I Nuku che erano nudi, furono i primi a darsela a gambe. Gli americani non tardarono a seguirli, mentre il fumo continuava a invadere la volta e le pareti della galleria mandando un acuto odore di resina che. provocava dei violentissimi colpi di tosse. Probabilmente i Keti bruciavano davanti all'apertura degli ammassi di scorze di melalenco, ricchissime di materie resinose e che sviluppano un fumo densissimo e acre. I fuggiaschi, ripassato il corso d'acqua, rientrarono nella spaziosa caverna. Là tutto era tranquillo. Nessuna nube di fumo penetrava dall'apertura principale e nessun selvaggio appariva. Certo però i nemici dovevano vegliare in buon numero davanti all'uscita, per impedire agli assediati la fuga.

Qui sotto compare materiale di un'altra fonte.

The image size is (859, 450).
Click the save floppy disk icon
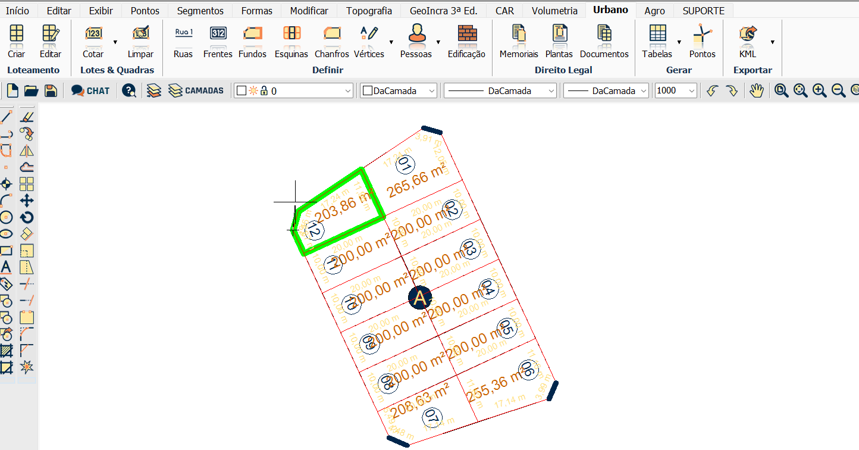click(x=51, y=90)
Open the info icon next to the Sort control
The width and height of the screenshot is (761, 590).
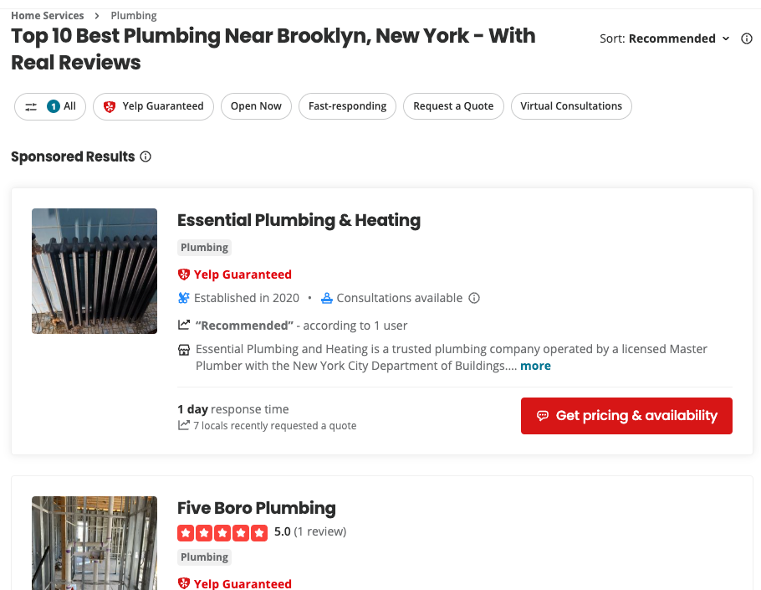[747, 38]
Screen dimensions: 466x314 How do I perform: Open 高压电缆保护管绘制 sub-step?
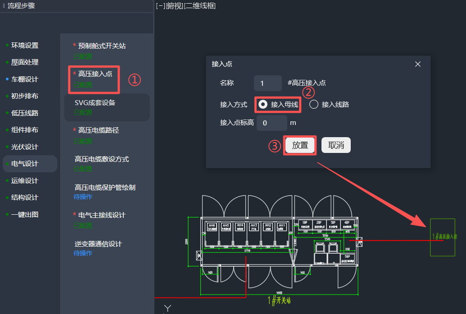click(105, 187)
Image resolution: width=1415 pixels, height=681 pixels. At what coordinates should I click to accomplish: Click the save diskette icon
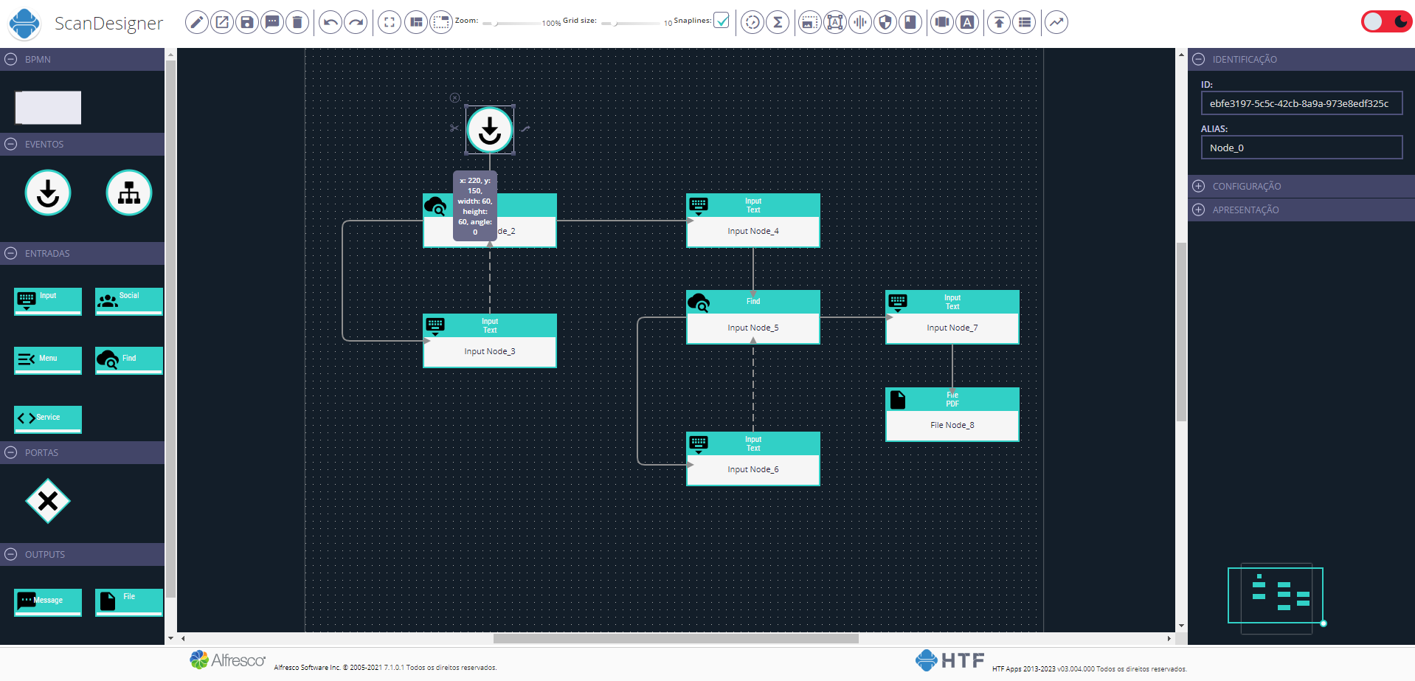(247, 22)

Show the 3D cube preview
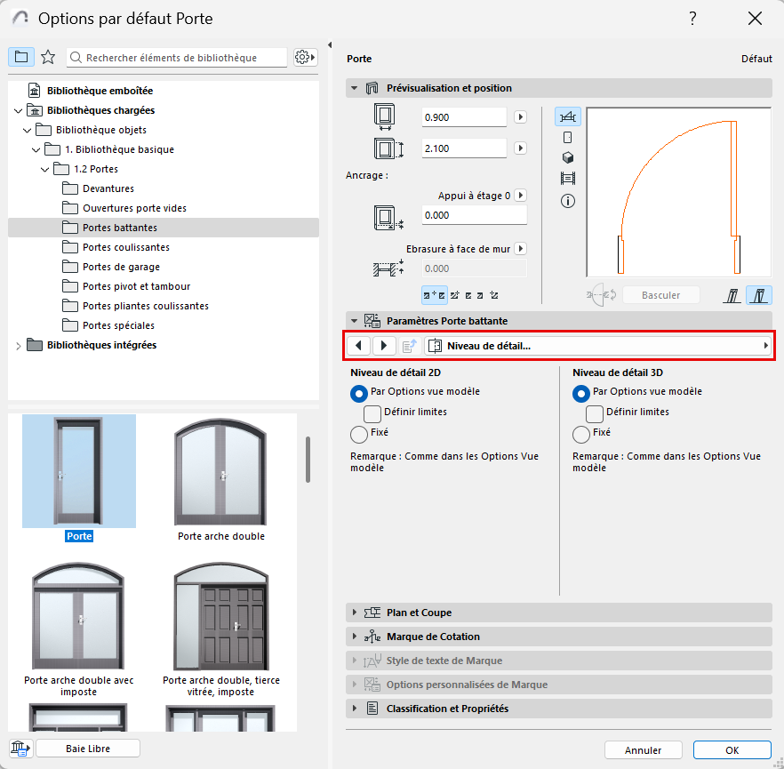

— Va male — brontolò Reton. — Mi hanno salvato; e ora corriamo il pericolo di venire arrostiti tutti. Io almeno sono vecchio.

— Matemate, — disse il capitano che conservava una calma mirabile. — Fa' chiudere il passaggio perché le none non ci raggiungano. Questa via ormai per noi è diventata inutile, anzi pericolosa.

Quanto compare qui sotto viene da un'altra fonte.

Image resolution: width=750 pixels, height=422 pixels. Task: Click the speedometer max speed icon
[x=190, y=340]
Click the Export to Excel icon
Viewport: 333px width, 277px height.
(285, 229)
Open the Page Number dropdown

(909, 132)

Il kanako, aiutato dai Nuku e da suo fratello barricò l'apertura elevando una vera muraglia di macigni, capace di resistere agli urti più violenti.

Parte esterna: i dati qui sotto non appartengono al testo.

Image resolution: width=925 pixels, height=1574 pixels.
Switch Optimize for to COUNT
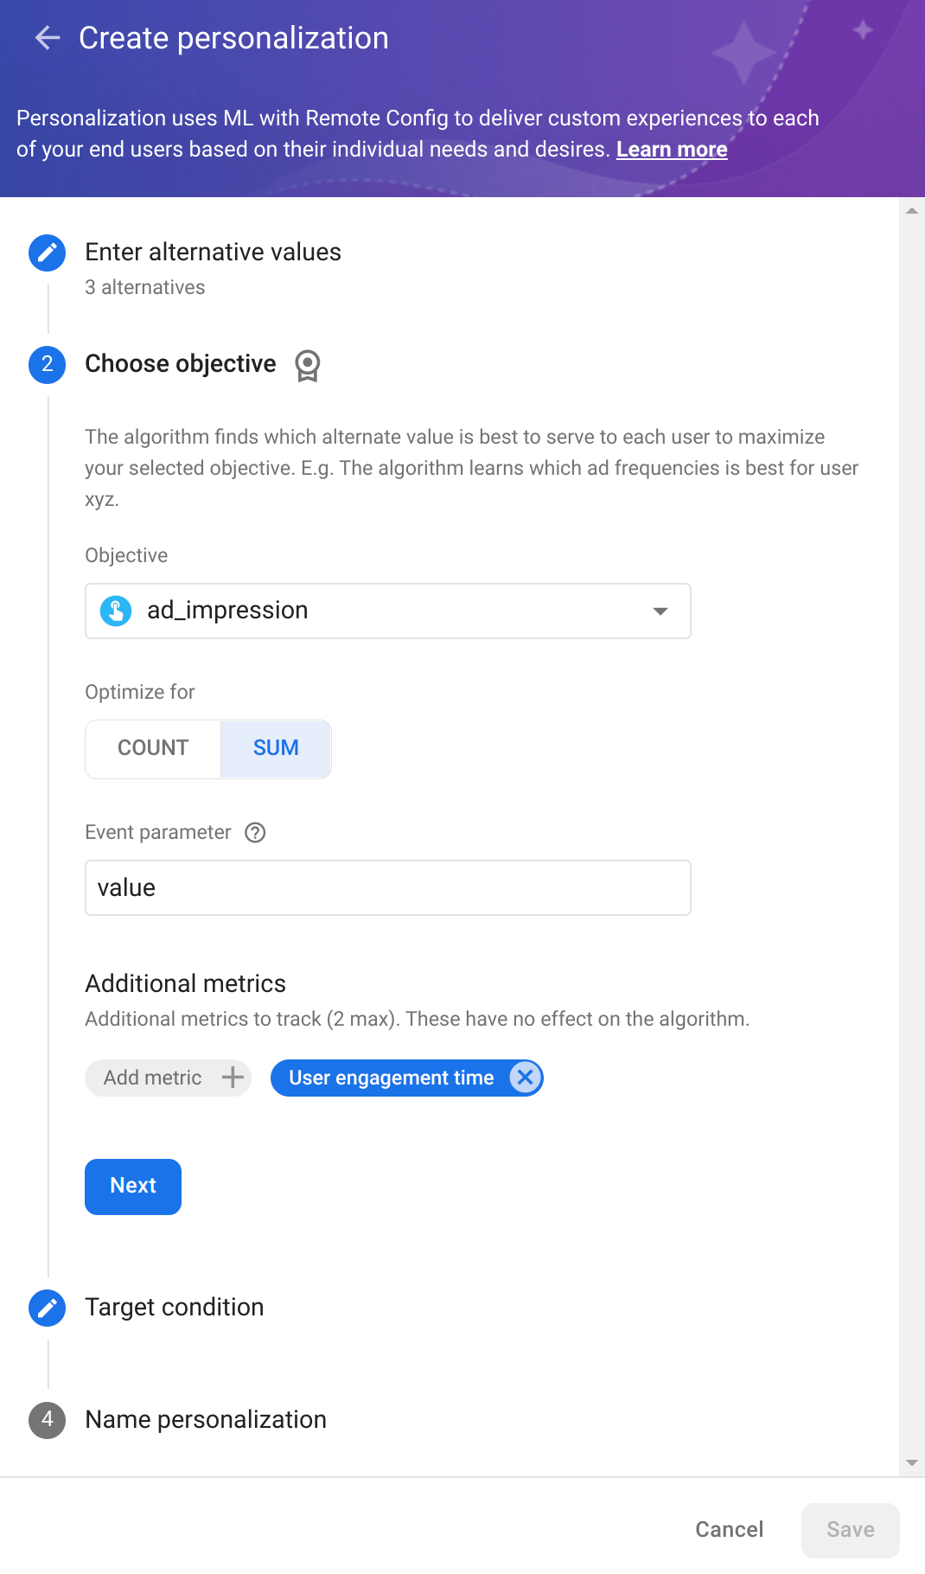coord(152,748)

— Don Pedro, — proseguì il capitano — voi rimarrete qui di guardia con Koturé e quattro guerrieri. Se i Keti avanzano mi avvertirete subito.

— E voi, don José? — chiese il giovane.

— Voglio vedere che cosa fanno i nostri nemici. Se sarà possibile forzeremo l'uscita. Con due carabine, e Reton non tira male, si può fare qualcosa. Voi sapete che questi selvaggi hanno una paura indiavolata delle armi da fuoco.

— Purché non l'abbiano chiusa!

— È quello che purtroppo temo, — rispose il capitano con un sospiro.

— E allora come faremo a uscire?

— Abbiamo tempo di pensarci, don Pedro.

— Siamo senza viveri e senz'acqua.

— Per l'acqua non vi preoccupate; ne troveremo sempre lungo le stalattiti... A me, Matemate! Andiamo a vedere che cosa altro ci preparano i Keti.